**Task to carry out**: From the first line of the data below through the line holding "Click the Wi-Fi", write out each line exactly as it stands.
Segment Start: Excerpted records
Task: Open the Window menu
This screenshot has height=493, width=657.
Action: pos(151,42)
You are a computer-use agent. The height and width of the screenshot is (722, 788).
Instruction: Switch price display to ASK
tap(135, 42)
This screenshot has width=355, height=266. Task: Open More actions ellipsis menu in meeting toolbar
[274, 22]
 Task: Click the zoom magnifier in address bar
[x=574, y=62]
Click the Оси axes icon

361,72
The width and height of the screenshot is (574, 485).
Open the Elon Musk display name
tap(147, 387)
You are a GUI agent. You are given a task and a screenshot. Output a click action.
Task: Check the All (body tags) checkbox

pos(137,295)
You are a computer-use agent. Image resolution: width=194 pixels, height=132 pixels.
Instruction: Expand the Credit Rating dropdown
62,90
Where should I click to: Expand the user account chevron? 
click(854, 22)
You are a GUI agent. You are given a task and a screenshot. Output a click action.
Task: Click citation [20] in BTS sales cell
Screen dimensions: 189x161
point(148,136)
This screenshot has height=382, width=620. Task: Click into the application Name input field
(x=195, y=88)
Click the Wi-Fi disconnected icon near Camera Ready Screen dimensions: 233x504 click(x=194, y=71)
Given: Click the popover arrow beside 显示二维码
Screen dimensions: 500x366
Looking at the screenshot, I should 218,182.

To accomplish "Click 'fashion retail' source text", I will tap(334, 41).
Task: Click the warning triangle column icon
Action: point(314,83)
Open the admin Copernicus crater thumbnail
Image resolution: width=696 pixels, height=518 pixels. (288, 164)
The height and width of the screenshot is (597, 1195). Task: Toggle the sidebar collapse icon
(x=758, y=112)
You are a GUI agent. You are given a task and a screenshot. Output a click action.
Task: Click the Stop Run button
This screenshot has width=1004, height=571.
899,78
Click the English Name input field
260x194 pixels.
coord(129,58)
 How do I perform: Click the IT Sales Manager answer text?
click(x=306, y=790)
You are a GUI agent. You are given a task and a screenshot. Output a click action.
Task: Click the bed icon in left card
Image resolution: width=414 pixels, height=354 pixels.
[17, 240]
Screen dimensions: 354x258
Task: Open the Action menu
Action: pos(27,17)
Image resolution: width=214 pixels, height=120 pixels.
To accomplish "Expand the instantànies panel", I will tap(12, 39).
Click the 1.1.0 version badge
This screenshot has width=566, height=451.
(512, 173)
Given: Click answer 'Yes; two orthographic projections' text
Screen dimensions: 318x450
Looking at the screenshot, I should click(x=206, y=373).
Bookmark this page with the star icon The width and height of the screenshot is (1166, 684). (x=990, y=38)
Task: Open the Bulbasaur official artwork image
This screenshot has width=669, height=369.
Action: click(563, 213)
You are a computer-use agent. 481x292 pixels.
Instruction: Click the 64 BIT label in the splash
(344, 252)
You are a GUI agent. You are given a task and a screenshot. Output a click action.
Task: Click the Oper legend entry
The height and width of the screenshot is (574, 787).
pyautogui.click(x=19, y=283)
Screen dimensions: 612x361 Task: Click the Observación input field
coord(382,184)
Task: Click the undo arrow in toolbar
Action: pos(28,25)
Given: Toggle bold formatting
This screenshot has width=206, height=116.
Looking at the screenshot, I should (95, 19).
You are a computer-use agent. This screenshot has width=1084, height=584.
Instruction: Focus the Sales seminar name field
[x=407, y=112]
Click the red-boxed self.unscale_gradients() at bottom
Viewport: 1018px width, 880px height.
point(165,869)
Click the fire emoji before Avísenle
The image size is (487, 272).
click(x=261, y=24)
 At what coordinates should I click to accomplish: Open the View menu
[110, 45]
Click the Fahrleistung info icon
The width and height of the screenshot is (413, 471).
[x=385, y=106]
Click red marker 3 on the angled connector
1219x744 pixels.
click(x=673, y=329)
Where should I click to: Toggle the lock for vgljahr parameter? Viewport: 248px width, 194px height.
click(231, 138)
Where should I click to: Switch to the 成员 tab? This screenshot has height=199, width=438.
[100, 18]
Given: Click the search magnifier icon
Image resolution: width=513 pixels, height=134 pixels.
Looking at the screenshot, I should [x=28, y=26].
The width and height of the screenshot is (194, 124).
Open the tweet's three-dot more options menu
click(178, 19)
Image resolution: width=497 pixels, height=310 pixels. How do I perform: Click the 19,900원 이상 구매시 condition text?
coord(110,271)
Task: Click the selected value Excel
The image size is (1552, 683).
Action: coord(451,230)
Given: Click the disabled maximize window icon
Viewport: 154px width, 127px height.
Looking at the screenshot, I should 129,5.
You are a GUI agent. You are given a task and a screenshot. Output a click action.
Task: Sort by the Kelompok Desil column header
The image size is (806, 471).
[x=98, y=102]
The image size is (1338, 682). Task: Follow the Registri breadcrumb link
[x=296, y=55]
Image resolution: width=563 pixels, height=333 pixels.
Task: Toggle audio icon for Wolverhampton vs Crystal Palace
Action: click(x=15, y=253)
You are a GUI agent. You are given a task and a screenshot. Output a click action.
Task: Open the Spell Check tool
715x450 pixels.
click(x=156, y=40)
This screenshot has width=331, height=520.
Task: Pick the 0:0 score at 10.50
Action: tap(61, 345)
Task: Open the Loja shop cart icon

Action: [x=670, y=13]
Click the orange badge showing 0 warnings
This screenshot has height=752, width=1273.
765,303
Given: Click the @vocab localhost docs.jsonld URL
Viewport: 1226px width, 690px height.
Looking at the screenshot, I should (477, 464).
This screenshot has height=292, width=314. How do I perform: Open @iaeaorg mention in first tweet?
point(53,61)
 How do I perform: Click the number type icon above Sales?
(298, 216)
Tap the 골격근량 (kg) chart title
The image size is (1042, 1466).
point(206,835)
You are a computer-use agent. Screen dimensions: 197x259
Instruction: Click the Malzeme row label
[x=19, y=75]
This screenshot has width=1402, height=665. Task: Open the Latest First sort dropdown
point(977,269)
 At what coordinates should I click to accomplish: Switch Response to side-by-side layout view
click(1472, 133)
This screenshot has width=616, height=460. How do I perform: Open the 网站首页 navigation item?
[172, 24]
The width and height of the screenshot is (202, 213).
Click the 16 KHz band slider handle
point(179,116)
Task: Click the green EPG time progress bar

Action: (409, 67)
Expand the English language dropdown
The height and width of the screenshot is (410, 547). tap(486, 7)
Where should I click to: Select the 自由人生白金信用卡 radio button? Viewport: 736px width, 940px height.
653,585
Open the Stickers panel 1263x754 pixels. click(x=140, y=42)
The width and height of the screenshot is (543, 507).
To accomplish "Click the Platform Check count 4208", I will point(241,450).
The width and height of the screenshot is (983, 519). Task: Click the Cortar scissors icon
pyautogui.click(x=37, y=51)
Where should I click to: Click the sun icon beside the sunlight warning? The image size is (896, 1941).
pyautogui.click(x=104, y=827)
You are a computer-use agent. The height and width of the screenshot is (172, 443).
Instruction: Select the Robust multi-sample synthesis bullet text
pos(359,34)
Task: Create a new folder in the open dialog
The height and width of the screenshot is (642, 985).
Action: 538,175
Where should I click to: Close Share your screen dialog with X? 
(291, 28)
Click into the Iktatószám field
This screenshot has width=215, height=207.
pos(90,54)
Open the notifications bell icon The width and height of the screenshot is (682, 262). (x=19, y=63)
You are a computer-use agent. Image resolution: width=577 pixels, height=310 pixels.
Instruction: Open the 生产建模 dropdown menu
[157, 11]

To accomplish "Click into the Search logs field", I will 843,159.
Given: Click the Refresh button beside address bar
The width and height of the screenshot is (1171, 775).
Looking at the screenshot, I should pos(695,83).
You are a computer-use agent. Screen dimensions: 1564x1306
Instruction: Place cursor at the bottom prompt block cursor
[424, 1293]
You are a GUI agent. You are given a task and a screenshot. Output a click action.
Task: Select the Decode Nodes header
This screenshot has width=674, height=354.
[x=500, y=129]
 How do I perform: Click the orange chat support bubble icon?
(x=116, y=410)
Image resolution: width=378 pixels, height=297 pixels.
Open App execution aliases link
Segment End: Excerpted records
**Output**:
Task: Open the Window menu
This screenshot has height=493, width=657.
Action: pos(151,42)
You are a computer-use agent. The height and width of the screenshot is (722, 788).
Instruction: Switch price display to ASK
tap(135, 42)
This screenshot has width=355, height=266. Task: Open More actions ellipsis menu in meeting toolbar
[274, 22]
 Task: Click the zoom magnifier in address bar
[x=574, y=62]
Click the Оси axes icon

361,72
The width and height of the screenshot is (574, 485).
Open the Elon Musk display name
tap(147, 387)
You are a GUI agent. You are given a task and a screenshot. Output a click action.
Task: Check the All (body tags) checkbox

pos(137,295)
You are a computer-use agent. Image resolution: width=194 pixels, height=132 pixels.
Instruction: Expand the Credit Rating dropdown
62,90
Where should I click to: Expand the user account chevron? 
click(854, 22)
You are a GUI agent. You are given a task and a screenshot. Output a click action.
Task: Click citation [20] in BTS sales cell
Screen dimensions: 189x161
point(148,136)
This screenshot has height=382, width=620. Task: Click into the application Name input field
(x=195, y=88)
Click the Wi-Fi disconnected icon near Camera Ready Screen dimensions: 233x504 click(x=194, y=71)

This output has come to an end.